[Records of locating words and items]
----

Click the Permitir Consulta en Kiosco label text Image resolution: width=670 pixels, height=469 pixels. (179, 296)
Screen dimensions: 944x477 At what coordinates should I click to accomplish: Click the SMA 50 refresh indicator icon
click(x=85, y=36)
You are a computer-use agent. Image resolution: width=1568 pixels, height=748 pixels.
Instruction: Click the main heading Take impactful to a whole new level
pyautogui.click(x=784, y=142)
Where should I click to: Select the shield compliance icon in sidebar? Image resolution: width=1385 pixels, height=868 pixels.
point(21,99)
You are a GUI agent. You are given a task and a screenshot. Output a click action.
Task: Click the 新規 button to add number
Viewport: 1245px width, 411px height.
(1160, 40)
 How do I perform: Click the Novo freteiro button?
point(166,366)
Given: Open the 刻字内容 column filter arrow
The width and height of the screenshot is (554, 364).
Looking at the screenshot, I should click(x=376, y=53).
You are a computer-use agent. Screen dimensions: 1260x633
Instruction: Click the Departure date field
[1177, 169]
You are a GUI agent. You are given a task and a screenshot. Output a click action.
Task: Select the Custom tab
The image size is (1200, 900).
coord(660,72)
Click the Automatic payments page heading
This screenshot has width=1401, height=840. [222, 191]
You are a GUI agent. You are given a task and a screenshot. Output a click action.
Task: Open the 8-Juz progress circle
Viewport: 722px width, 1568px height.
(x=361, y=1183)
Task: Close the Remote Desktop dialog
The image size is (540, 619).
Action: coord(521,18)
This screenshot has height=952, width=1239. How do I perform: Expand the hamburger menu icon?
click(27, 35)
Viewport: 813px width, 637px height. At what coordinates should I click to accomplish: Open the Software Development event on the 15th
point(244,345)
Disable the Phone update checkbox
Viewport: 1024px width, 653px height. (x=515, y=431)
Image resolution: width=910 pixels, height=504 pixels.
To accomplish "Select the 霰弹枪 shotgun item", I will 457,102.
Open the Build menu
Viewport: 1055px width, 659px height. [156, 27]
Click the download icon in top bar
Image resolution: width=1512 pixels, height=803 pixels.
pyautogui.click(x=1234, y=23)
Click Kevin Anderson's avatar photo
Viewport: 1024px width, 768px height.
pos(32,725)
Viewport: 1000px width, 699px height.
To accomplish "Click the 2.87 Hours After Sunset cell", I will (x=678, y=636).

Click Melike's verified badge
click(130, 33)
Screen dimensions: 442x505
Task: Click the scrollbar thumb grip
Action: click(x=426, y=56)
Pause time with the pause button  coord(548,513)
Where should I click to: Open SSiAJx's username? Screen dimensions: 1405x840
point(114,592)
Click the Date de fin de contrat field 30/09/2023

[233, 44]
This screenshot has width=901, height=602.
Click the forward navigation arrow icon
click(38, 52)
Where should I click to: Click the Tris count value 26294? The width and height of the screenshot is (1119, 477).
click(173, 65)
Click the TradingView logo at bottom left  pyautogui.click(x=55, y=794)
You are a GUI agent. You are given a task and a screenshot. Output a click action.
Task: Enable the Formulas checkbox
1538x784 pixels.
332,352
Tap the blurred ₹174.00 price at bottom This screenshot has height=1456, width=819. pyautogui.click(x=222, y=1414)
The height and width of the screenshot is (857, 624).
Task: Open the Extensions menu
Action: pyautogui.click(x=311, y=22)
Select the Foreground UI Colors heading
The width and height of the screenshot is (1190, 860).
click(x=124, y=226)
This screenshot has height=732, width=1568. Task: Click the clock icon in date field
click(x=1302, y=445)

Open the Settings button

----

SHORT TASK — Could you print every item above, word for word and in the same order?

TASK RESPONSE —
Click the Permitir Consulta en Kiosco label text Image resolution: width=670 pixels, height=469 pixels. (179, 296)
Screen dimensions: 944x477 At what coordinates should I click to accomplish: Click the SMA 50 refresh indicator icon
click(x=85, y=36)
You are a computer-use agent. Image resolution: width=1568 pixels, height=748 pixels.
Instruction: Click the main heading Take impactful to a whole new level
pyautogui.click(x=784, y=142)
Where should I click to: Select the shield compliance icon in sidebar? Image resolution: width=1385 pixels, height=868 pixels.
point(21,99)
You are a GUI agent. You are given a task and a screenshot. Output a click action.
Task: Click the 新規 button to add number
Viewport: 1245px width, 411px height.
(1160, 40)
 How do I perform: Click the Novo freteiro button?
point(166,366)
Given: Open the 刻字内容 column filter arrow
The width and height of the screenshot is (554, 364).
Looking at the screenshot, I should click(x=376, y=53).
You are a computer-use agent. Screen dimensions: 1260x633
Instruction: Click the Departure date field
[1177, 169]
You are a GUI agent. You are given a task and a screenshot. Output a click action.
Task: Select the Custom tab
The image size is (1200, 900).
coord(660,72)
Click the Automatic payments page heading
This screenshot has width=1401, height=840. [222, 191]
You are a GUI agent. You are given a task and a screenshot. Output a click action.
Task: Open the 8-Juz progress circle
Viewport: 722px width, 1568px height.
(x=361, y=1183)
Task: Close the Remote Desktop dialog
The image size is (540, 619).
Action: coord(521,18)
This screenshot has height=952, width=1239. How do I perform: Expand the hamburger menu icon?
click(27, 35)
Viewport: 813px width, 637px height. At what coordinates should I click to accomplish: Open the Software Development event on the 15th
point(244,345)
Disable the Phone update checkbox
Viewport: 1024px width, 653px height. (x=515, y=431)
Image resolution: width=910 pixels, height=504 pixels.
To accomplish "Select the 霰弹枪 shotgun item", I will 457,102.
Open the Build menu
Viewport: 1055px width, 659px height. [156, 27]
Click the download icon in top bar
Image resolution: width=1512 pixels, height=803 pixels.
pyautogui.click(x=1234, y=23)
Click Kevin Anderson's avatar photo
Viewport: 1024px width, 768px height.
pos(32,725)
Viewport: 1000px width, 699px height.
To accomplish "Click the 2.87 Hours After Sunset cell", I will (x=678, y=636).

Click Melike's verified badge
click(130, 33)
Screen dimensions: 442x505
Task: Click the scrollbar thumb grip
Action: click(x=426, y=56)
Pause time with the pause button  coord(548,513)
Where should I click to: Open SSiAJx's username? Screen dimensions: 1405x840
point(114,592)
Click the Date de fin de contrat field 30/09/2023

[233, 44]
This screenshot has width=901, height=602.
Click the forward navigation arrow icon
click(38, 52)
Where should I click to: Click the Tris count value 26294? The width and height of the screenshot is (1119, 477).
click(173, 65)
Click the TradingView logo at bottom left  pyautogui.click(x=55, y=794)
You are a GUI agent. You are given a task and a screenshot. Output a click action.
Task: Enable the Formulas checkbox
1538x784 pixels.
332,352
Tap the blurred ₹174.00 price at bottom This screenshot has height=1456, width=819. pyautogui.click(x=222, y=1414)
The height and width of the screenshot is (857, 624).
Task: Open the Extensions menu
Action: pyautogui.click(x=311, y=22)
Select the Foreground UI Colors heading
The width and height of the screenshot is (1190, 860).
click(x=124, y=226)
This screenshot has height=732, width=1568. Task: Click the clock icon in date field
click(x=1302, y=445)

Open the Settings button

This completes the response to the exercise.